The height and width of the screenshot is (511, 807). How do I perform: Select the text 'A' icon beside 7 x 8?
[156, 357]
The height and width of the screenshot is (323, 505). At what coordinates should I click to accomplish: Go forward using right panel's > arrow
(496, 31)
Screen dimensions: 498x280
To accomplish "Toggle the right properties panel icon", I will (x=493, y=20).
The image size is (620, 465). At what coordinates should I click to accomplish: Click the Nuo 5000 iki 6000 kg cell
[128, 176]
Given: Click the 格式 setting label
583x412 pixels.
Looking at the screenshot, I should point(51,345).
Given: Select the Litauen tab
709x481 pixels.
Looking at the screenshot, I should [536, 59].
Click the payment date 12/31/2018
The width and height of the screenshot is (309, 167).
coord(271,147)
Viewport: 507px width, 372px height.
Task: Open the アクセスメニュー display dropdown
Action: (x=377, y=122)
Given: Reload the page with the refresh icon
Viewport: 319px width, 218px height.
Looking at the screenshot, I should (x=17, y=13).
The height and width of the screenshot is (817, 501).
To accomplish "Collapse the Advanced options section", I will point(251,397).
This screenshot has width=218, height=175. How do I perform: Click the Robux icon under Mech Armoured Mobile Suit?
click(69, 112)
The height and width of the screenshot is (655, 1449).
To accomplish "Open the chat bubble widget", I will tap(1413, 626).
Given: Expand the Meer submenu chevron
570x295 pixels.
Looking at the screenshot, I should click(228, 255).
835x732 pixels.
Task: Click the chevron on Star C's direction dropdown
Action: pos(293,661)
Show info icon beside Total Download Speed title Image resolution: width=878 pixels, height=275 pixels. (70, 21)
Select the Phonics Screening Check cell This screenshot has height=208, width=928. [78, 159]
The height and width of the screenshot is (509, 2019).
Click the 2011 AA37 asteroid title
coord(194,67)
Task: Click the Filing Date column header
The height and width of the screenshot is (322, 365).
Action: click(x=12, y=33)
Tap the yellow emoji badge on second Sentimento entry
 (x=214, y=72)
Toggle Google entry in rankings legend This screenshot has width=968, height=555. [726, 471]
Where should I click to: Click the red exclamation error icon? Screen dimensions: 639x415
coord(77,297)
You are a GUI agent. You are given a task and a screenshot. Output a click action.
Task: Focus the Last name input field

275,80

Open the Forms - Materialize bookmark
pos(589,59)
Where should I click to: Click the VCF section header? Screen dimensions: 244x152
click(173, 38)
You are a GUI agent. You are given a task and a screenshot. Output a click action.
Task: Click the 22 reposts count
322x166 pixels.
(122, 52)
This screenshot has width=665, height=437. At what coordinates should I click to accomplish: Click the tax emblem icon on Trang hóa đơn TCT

## [What this task involves]
Print exactly the lines from the one with "Task: Click the 22 reposts count" through the last line of the material, including both, and no others.

## [Exercise response]
Task: Click the 22 reposts count
322x166 pixels.
(122, 52)
This screenshot has width=665, height=437. At what coordinates should I click to accomplish: Click the tax emblem icon on Trang hóa đơn TCT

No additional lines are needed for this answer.